TABLE 3 clinical sample test results
As can be seen from Table 3, the kit of the invention can accurately detect the content of URCL4 protein in serum of healthy volunteers, and the content of URCL4 protein in serum of breast cancer patient groups is 600-900 pg/mL. The results again show that the serum URCL4 protein can be used as a biomarker for distinguishing diagnosis of healthy people and breast cancer patients. The kit provided by the invention can be used for completing detection of breast cancer by taking serum as a sample, and can meet the requirements of basic research and clinical diagnosis.

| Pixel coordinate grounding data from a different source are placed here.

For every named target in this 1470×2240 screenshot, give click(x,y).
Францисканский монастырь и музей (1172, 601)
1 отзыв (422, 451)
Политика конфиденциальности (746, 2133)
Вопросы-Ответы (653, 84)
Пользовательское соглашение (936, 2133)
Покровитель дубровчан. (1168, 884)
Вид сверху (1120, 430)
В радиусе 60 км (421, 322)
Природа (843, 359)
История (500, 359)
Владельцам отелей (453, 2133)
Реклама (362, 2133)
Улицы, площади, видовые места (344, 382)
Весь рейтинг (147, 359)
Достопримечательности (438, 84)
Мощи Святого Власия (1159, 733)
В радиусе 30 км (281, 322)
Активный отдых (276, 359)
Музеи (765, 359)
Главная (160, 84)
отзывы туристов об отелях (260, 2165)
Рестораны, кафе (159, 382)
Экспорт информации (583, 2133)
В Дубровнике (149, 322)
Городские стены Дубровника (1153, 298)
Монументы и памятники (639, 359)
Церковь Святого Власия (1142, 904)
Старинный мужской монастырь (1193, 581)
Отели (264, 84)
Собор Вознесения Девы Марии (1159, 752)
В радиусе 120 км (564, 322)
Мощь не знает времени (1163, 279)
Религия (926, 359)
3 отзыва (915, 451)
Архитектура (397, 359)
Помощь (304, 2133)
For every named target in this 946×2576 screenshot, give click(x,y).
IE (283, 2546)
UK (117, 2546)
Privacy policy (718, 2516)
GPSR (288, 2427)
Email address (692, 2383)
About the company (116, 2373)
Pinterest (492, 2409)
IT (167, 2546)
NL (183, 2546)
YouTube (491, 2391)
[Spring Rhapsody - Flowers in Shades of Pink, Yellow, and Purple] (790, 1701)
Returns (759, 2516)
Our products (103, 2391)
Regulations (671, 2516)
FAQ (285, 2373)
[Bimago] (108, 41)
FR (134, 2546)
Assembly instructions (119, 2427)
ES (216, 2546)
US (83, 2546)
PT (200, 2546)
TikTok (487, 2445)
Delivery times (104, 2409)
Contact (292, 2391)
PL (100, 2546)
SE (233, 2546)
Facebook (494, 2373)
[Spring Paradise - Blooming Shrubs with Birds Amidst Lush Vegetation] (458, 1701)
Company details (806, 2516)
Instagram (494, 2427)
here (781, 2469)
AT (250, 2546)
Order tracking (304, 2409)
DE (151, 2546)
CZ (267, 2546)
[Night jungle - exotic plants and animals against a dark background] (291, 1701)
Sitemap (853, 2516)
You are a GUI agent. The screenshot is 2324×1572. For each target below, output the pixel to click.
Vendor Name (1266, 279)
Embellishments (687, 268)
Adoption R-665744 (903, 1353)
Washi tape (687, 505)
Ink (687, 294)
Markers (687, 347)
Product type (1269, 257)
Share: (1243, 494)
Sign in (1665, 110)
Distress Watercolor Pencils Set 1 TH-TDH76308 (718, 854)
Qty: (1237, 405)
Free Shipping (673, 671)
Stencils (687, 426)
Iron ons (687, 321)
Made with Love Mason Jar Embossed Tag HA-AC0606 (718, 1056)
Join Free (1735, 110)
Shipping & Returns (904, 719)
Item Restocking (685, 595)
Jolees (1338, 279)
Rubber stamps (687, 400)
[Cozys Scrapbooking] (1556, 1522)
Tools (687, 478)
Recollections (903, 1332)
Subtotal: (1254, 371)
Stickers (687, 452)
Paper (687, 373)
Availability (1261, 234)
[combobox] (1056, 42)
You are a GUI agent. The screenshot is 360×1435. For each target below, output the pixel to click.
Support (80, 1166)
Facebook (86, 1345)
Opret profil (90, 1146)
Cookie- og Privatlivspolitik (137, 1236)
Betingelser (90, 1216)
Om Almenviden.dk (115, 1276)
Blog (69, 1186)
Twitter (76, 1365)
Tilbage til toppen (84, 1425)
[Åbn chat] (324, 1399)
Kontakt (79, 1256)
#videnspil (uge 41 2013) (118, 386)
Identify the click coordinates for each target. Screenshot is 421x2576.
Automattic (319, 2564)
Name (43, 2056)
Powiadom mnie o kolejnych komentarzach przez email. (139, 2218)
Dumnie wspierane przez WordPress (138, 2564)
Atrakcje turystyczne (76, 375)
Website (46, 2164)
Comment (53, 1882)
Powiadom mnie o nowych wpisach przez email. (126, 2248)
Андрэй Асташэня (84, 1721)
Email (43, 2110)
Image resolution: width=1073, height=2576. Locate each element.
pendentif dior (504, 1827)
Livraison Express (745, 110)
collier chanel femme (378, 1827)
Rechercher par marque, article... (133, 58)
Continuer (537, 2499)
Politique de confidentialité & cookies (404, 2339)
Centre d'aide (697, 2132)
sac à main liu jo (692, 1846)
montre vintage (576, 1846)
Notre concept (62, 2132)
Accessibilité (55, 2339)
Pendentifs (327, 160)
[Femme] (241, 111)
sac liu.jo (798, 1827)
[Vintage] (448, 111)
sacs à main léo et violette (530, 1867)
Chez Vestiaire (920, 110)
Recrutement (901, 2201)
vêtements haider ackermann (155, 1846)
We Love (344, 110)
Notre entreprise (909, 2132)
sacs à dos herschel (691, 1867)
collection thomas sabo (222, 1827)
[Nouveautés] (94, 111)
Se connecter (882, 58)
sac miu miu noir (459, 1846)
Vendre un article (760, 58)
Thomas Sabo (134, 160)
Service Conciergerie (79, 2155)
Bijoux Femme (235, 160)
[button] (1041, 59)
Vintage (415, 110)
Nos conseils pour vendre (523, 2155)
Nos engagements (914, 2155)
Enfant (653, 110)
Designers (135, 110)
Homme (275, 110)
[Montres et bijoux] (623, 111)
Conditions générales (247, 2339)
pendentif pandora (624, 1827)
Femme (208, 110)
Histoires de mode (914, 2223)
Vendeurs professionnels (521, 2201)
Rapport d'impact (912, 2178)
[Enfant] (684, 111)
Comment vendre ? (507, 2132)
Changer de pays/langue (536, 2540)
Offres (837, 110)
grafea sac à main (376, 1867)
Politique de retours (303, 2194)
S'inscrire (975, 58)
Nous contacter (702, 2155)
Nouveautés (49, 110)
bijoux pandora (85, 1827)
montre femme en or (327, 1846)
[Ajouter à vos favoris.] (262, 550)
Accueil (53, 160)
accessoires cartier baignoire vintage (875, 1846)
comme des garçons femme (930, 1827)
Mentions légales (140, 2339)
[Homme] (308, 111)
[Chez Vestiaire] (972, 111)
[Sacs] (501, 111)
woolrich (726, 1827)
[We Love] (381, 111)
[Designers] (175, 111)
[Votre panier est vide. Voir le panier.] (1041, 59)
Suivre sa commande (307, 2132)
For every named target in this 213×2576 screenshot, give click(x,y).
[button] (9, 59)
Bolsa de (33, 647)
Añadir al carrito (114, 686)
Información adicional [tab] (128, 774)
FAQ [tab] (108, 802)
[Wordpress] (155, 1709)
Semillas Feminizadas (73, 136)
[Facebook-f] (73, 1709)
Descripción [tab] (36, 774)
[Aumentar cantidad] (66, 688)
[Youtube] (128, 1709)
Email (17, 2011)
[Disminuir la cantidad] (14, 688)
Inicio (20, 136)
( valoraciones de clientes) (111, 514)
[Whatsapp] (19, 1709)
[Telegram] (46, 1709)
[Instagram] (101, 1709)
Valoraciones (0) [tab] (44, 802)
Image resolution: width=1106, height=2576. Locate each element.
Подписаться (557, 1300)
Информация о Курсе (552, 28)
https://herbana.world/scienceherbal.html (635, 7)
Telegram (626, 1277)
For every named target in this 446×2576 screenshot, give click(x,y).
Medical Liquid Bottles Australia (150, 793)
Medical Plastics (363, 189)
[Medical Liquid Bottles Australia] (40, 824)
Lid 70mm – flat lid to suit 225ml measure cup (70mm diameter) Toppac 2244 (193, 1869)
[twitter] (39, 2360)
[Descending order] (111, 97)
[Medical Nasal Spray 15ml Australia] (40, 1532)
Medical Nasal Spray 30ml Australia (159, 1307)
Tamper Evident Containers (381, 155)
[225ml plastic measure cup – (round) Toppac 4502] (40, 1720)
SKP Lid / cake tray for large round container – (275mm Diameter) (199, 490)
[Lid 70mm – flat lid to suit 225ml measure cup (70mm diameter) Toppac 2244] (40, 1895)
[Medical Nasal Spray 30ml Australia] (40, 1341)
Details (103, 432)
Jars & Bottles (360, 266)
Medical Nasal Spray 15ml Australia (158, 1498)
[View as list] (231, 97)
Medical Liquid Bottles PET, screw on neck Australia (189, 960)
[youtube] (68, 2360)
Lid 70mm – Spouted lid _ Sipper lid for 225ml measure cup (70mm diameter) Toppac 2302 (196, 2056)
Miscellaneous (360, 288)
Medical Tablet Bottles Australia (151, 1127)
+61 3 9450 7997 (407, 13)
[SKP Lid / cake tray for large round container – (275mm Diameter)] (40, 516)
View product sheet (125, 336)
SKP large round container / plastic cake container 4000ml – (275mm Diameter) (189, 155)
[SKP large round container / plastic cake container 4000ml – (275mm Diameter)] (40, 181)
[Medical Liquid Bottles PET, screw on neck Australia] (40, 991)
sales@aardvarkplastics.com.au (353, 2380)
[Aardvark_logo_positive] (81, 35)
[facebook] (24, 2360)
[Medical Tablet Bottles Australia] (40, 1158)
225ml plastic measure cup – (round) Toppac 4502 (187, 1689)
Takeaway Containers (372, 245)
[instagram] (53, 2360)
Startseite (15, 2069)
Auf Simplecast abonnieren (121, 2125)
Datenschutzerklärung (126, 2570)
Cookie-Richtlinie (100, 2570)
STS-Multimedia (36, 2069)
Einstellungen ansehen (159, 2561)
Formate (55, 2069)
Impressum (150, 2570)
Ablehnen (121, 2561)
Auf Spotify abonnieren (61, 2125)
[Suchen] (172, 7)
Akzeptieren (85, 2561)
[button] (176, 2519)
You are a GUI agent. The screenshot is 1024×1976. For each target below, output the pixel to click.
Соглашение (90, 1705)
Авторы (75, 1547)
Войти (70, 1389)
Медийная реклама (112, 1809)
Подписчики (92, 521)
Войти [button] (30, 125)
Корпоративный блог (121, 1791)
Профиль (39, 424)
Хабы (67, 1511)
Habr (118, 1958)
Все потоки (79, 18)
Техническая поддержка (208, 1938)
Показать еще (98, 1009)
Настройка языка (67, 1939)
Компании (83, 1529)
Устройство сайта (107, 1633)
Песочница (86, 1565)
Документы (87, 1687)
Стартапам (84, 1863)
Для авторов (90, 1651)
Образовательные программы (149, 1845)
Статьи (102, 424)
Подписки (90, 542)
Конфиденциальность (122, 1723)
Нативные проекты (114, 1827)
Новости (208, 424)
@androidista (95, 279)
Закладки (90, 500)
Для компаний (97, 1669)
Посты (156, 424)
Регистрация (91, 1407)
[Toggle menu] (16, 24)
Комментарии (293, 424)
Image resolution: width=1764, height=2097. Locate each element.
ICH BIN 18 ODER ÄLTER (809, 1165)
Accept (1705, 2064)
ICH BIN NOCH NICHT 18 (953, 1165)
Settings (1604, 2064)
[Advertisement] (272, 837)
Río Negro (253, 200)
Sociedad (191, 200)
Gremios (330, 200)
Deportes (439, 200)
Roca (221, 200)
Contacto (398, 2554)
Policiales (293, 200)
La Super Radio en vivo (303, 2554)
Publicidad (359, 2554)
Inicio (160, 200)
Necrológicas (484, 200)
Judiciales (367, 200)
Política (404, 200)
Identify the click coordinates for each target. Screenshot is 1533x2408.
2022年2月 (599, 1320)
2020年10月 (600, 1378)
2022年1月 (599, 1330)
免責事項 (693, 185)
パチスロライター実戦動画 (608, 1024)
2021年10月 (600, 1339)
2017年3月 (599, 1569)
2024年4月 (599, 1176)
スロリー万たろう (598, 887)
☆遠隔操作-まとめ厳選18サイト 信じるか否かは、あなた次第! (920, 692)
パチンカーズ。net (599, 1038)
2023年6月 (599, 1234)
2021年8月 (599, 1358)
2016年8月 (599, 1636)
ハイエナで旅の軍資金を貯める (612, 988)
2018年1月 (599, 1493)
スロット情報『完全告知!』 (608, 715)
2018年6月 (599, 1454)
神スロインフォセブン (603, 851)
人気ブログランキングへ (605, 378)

In conclusion, the experiment proves that the URCL4 protein is abnormally high expressed in breast cancer patients and can be used as a biomarker of breast cancer. The kit for detecting the breast cancer marker provided by the invention has strong specificity, can specifically detect the content of URCL4 protein in serum, can be used as an auxiliary diagnosis means for breast cancer with high expression of URCL4 protein, and has good application prospect.
Finally, the above embodiments are only for illustrating the technical solution of the present invention, and are not limited thereto. While the basic principles and main features of the present invention have been described above with specific embodiments, modifications or substitutions may be made thereto without departing from the spirit of the invention as claimed.